In the film's strangest and seemingly unscripted portion,
Clark just lets his kids loose in a ten-minute (it may not sound like
much, but while you're watching it you'll realize just how long an onscreen
minute can be) segment where everyone except David and Sarah frolic,
coke up, have sex, overact, look confused, cackle, drink, and deflate
every erotic moment they initiate. It's easily one of the strangest
things I've ever seen, because it doesn't look like it belongs in the
film; it's as if Clark took Kids' finest and final scene, the apartment
party, and grafted it onto Teenage
Caveman without the journalistic disconnection he's become known
and sometimes reviled for. There's nothing to hold onto here but images,
and even then, it's a slippery grip.
And
it's utlimately confusing
because you're sure there must be some narrative value other than obvious
fulfillment in watching the teen cavekids,
who were relentlessly hounded by David's hypocritical dead dad/messiah
into repressing their sexual urges, get their rocks off.

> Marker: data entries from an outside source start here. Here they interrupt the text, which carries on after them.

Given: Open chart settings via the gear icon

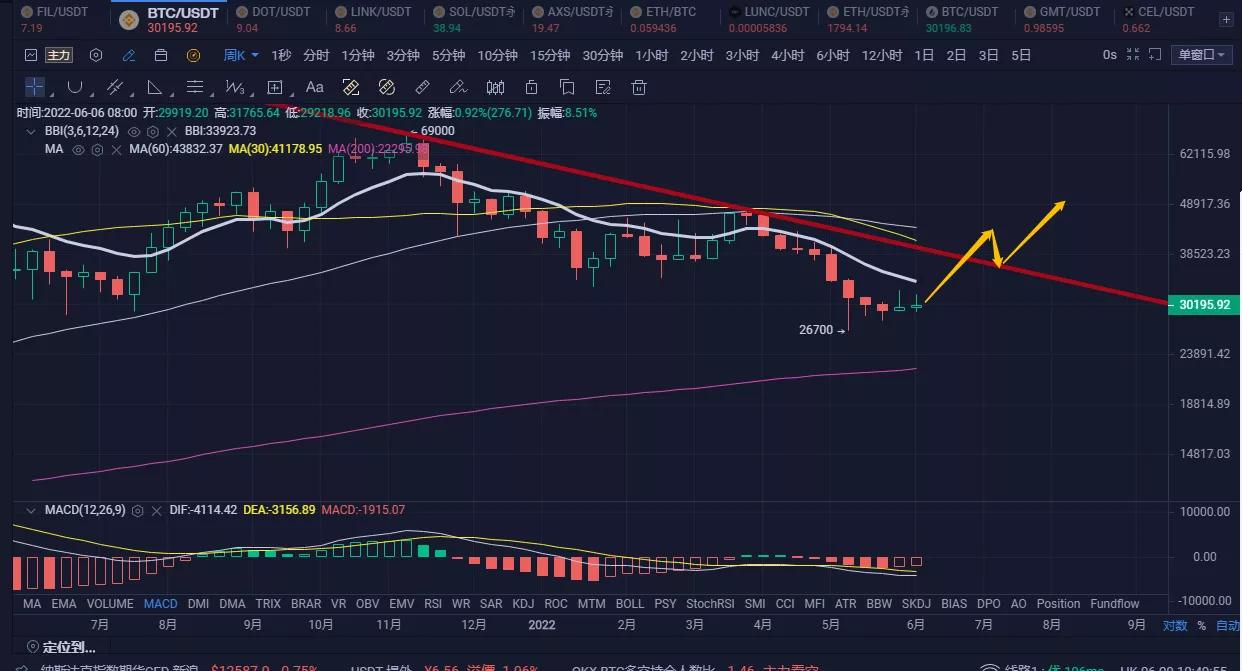Looking at the screenshot, I should coord(96,55).
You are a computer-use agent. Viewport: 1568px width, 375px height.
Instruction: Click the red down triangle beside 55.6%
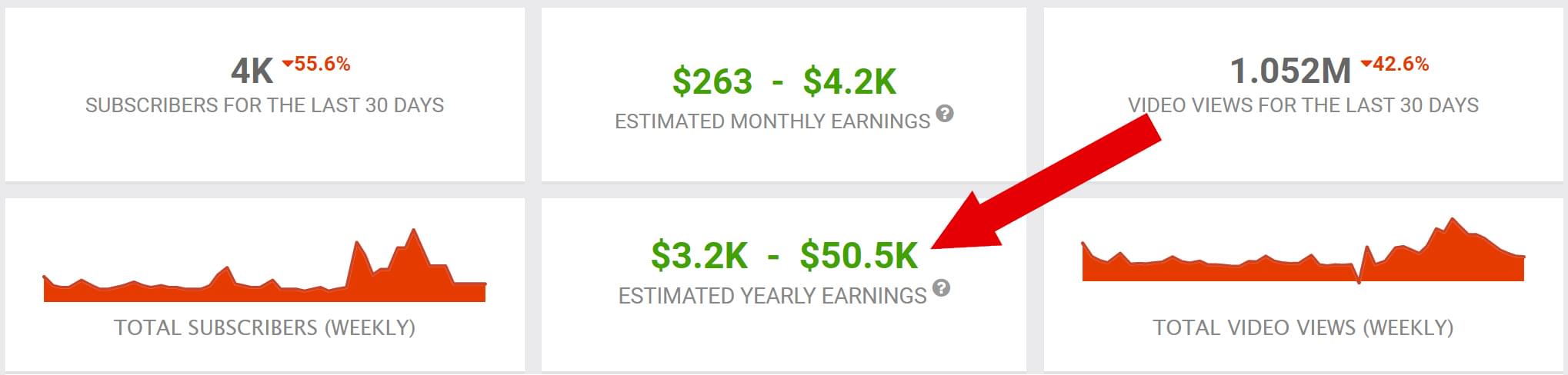[287, 63]
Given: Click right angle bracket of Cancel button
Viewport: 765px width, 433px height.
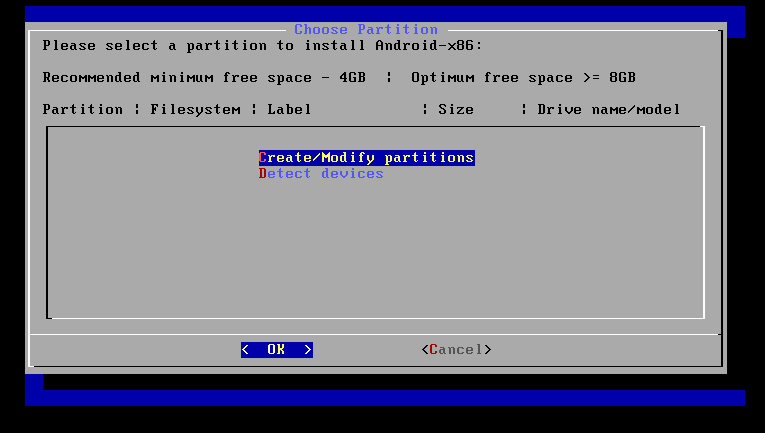Looking at the screenshot, I should click(x=487, y=350).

It isn't until
one of them explodes, almost 15 minutes later, that the dots are connected.
Which
is cool, because Teenage Caveman
is a comparatively low-budget horror flick you rent for those Friday
nights when you're chilling with your friends and in the mood for some
guilty pleasures, something that can make all of you laugh your asses
off while satisfying that urge for gratuitous gore. Creature Features
isn't in the biz to make Saving
Private Ryan, after all. It's just that the weird twist of adding
Larry Clark to some silly sci-fi update is a curveball, especially when
considering that his very Kids-like film, Bully, came out the same year. It's hard to separate the man from
the method, but it is possible.
So
just grab some popcorn, kick back, and laugh as you watch the naked
kids try on some cool clothes, bone each other, and then explode in
a mess of crimson and flesh. It's the horror, stupid.